Terhune reports that consumer groups are asking for legislative hearings about the Tax Board’s decision to not announce the Blue Shield determination and to keep the audit secret. Jamie Court, president of Santa Monica-based Consumer Watchdog, said, “One of the biggest health insurers loses its tax exemption while it’s marketing itself aggressively as a not-for-profit. The public deserved to know this before open enrollment” through Covered California. A Tax Board spokeswoman said that legal announcement of these decisions and commentary on the reasons for a revoking an organization’s tax exemption simply isn’t done.

There’s a significant irony in this story. One of the consistent critiques of the “nonprofit” Blue Shield of California has been its lack of transparency.
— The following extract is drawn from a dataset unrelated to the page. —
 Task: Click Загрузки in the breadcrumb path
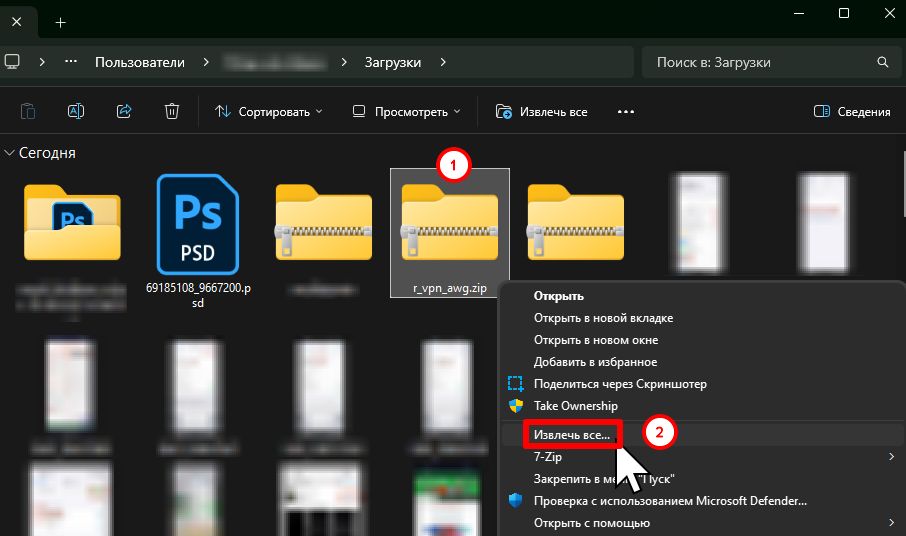[x=393, y=62]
Unlike other nonprofits that file Form 990s and other federal and state documents, Blue Shield doesn’t release much in the way of detailed financials. Transparency and disclosure are increasingly hallmarks of the nonprofit sector’s value set, which Blue Shield seems to have evaded. Now, the Tax Board has pulled Blue Shield’s state tax-exempt status, but did so without a scintilla of transparency that would have let the public, particularly consumers going to the state exchange for health insurance coverage, know that the government had made an important decision about the insufficient nonprofit credentials of the state’s third-largest health insurance provider.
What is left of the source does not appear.